Figure 7.

IFN-γ (4 CH) enhances the activation of CD3-pre-primed immune cells in vitro. (A) Representative scheme of the experimental protocol. Human PBMCs from three healthy donors were cultivated during 48 h in classical culture conditions in presence of anti-CD3 (0.5 µg/mL) plus IFN-γ (4 CH)/Veh. The cells were immuno-stained at D2 and their activation status, characterized by the CD69 expression, was analyzed by flow cytometry at D3. Each cell subpopulation (NK cells, monocytes/macrophages, granulocytes, B cells, T cells, [CD4⁺ and CD8⁺]) was discriminated according to the expression of the markers referred in the Material and Methods section. The CD69 expression was assessed within the different subpopulations: NK cells, T cells, CD4⁺ T cells, CD8⁺ T cells and B cells (B–F).
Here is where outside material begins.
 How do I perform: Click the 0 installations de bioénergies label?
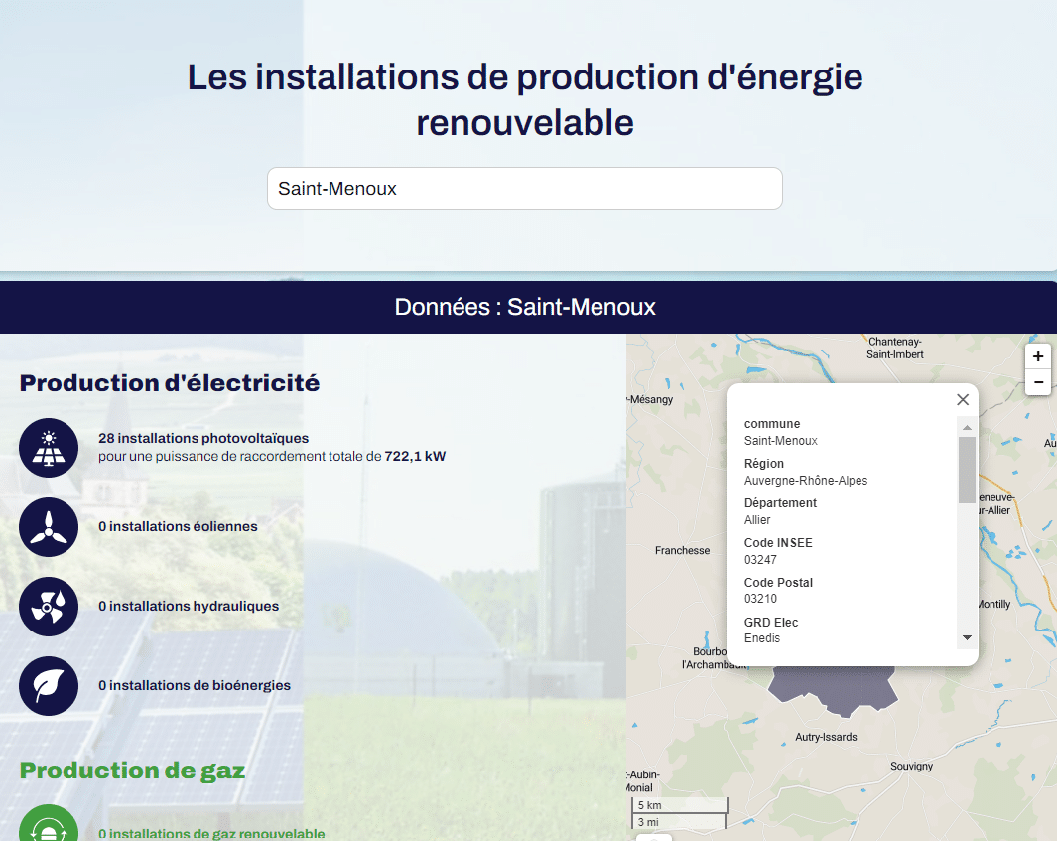pos(195,686)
Each histogram represents the mean ± SEM of the CD69 expression obtained for each individual donor as a percentage of the IFN-γ (4 CH)-treated-condition CD69 expression normalized to the Veh-condition. Each individual point (black dot) represents the average of a triplicate per donor. In all the presented graphs, black dot lines were drawn to better visualize the effect of MIM compared to its Veh. control.